Burden of caregiving, social support and quality of life of informal caregivers of patients with cerebral palsy

Abstract

The study investigated the burden of caregiving, social support and quality of life of informal caregivers of patients with CP. The study adopted a cross-sectional survey research design. A total of 78 informal caregivers participated in this study. The quality of life was assessed using the World Health Organization Quality of Life Bref (WHOQOL-Bref). Also, social support was assessed using Multidimensional Scale of Perceived Social Support (MSPSS). However, the level of burden of caring for CP patients on caregivers was estimated with the use of Caregivers Strain Index (CSI). The Spearman Rank Order Correlation test was used to test the correlation among the caregivers’ quality of life, social support, and burden and some patient and caregiver related variables. The statistical significance was accepted for a p value of <0.05. The outcome of this study showed that the degree of strain on the caregivers was significant, same as the impact on their quality of life. However, the caregivers’ level of strain has no significance on their level of perceived social support. Also, majority of the caregivers in this study experienced a considerable amount of burden and the level of perceived social support of caregivers was moderate.

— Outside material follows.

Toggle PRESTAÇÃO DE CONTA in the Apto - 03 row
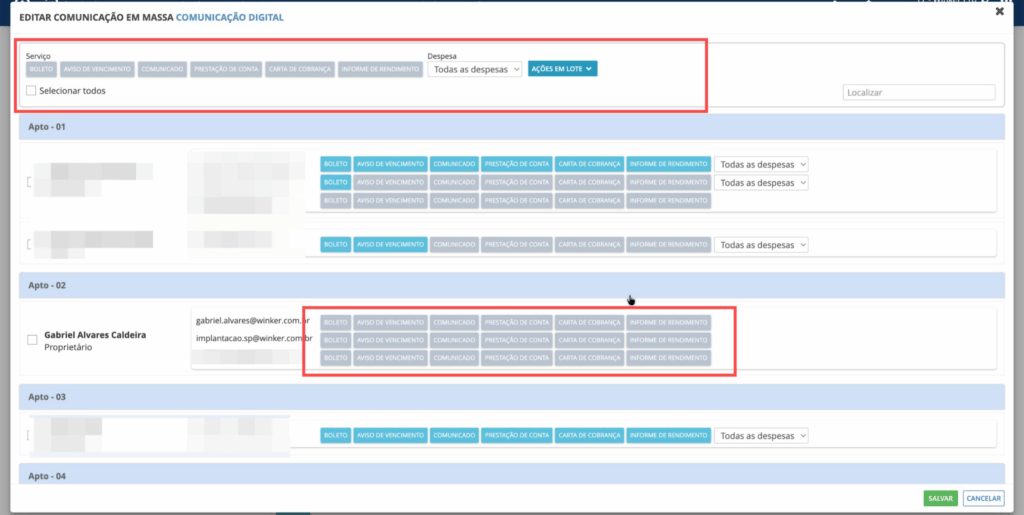The height and width of the screenshot is (515, 1024). tap(516, 436)
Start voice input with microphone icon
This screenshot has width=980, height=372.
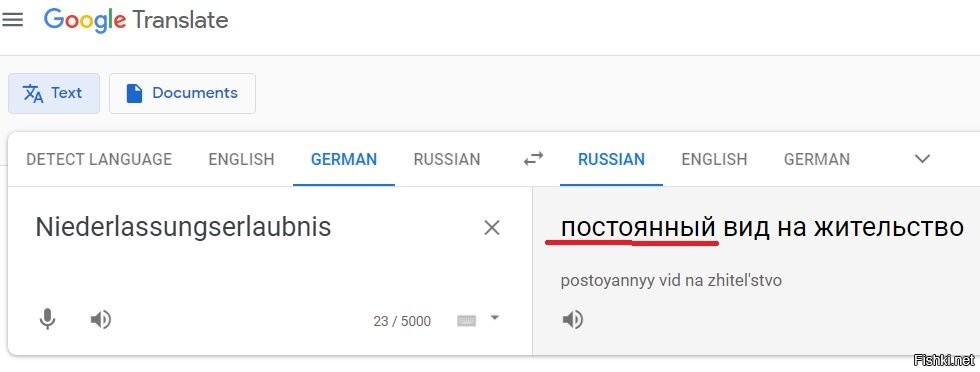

The caregivers also had a high quality of life in all domains. It was therefore concluded that caring for a child with CP had significant impact on the level of burden, social support and quality of life of informal caregivers. Also, the informal caregiver had a significant level of burden, a moderate of social support mainly from family and significant others and a high level of quality of life. It was thus recommended that study should be carried out to compare the level of burden, perceived social support and quality of life between informal caregivers of patients with CP and caregivers of healthy children.